Once you’ve set your pH and have been maintaining it, you’ll want to get into a routine of checking and adjusting the pH. 

It’s recommended that you check the pH once a week, but if your system is running at a steady rate then try checking every other week instead. If it’s still new or you’re unsure, just start with weekly checks for now until

you get used to how things work.

If your pH is too high, take 1 tablespoon of vinegar or citric acid and mix it with 2 gallons of water. Add this solution slowly into one end of the reservoir (not both ends) until the desired level has been reached. 

If your system already has enough carbon dioxide in it due to photosynthesis from plants or algae growing on surfaces like grow rocks or net pots then stop adding more right away!

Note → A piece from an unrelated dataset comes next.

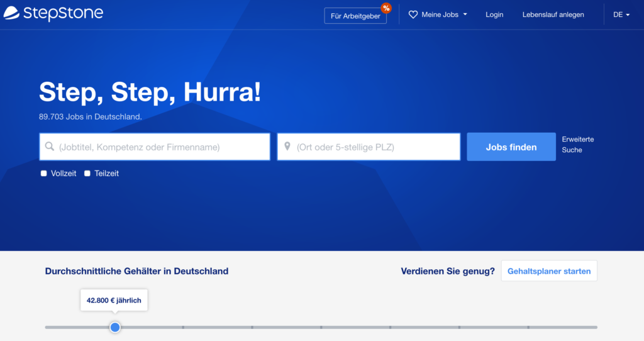This screenshot has width=644, height=341.
Task: Open the DE language dropdown
Action: (621, 14)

In this tutorial, we have covered everything you need to know about building a DWC hydroponic system. This is a great way to get started with growing your own plants at home and can be done very cheaply if you already have the materials on hand. 

If not, it might be worth checking out store prices for all of these items so that you don’t end up spending too much money on something that could easily be made at home with some PVC pipes or other household items!

Further Reading

Here are some additional resources on DWC hydroponic systems:

DIY Deep Water Culture Hydroponics: This article provides a detailed guide on how to set up a DWC hydroponic system for growing plants at home, including materials needed and step-by-step instructions.

How to Set Up a Deep Water Culture Type Hydroponic System: Discover how to assemble a deep water culture system using a simple step-by-step guide. This resource also includes pictures with each part so that you can see how everything connects.

Deep Water Culture for Plants: Get a comprehensive overview of deep water culture for plants, including a detailed description of different systems.


What is Deep Water Culture Hydroponics?

Deep Water Culture is a hydroponic system where plants grow directly in water that is rich in nutrients, usually held in a container. This highly oxygenated solution helps plants grow at an accelerated rate with many benefits over traditional methods.

What are the advantages of Deep Water Culture Hydroponics?

DWC hydroponic systems are highly efficient and use less water than traditional methods. It also requires fewer nutrients, and the plants grow faster and healthier.

How often should I change my DWC hydroponic system’s water?

Change your DWC system’s water every two weeks to avoid algae growth and stagnation that can lead to poor plant health.

What kind of plants grow best in Deep Water Culture Hydroponics?

Leafy greens, herbs, and vegetables like lettuce, basil, and peppers grow exceptionally well in DWC hydroponic systems.

Can I add fish to my DWC hydroponic system?

Yes, you can. An aquaponic system combines hydroponics with the rearing of freshwater fish to create a sustainable food production system. The waste from the fish provides nutrients for the plants, while the plants filter and recirculate the water used in the fish tank.